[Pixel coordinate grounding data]
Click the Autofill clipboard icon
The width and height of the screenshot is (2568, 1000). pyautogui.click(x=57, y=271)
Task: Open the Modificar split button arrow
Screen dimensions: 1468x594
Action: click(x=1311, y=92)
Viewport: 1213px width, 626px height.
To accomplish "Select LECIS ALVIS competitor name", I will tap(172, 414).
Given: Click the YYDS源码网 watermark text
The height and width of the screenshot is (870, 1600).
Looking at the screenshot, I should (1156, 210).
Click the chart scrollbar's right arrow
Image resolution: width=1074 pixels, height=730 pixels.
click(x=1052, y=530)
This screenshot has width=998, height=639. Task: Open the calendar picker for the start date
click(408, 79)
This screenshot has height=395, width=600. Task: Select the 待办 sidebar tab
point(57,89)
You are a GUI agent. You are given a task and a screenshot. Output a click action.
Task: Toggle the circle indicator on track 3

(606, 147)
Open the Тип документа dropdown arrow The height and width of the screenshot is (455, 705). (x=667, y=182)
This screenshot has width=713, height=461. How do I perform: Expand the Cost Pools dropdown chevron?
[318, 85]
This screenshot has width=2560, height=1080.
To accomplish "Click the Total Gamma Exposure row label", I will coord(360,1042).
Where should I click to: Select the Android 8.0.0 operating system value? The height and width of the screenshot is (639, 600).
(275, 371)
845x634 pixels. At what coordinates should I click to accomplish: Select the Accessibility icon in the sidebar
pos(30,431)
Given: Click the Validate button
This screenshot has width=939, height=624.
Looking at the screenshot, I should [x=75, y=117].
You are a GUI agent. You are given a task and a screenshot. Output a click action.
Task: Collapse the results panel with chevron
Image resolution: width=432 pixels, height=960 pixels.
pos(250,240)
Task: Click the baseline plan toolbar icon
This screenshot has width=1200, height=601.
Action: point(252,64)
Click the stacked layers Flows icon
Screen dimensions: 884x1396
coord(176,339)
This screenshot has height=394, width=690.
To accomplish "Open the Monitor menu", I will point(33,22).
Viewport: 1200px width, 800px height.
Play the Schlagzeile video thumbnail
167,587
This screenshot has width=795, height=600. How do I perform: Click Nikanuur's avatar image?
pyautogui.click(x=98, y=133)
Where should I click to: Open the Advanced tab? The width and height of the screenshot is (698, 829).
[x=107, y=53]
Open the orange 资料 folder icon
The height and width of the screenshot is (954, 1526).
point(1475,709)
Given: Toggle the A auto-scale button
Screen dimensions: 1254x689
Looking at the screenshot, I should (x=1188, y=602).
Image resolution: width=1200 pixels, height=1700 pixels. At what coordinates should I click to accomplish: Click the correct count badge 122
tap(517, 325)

◆ **What you should do**: Retype, exactly and in full, the lines above from the one containing "Viewport: 1213px width, 626px height." through the one containing "Given: Click the YYDS源码网 watermark text".

◆ **Worked solution**:
Viewport: 1213px width, 626px height.
To accomplish "Select LECIS ALVIS competitor name", I will tap(172, 414).
Given: Click the YYDS源码网 watermark text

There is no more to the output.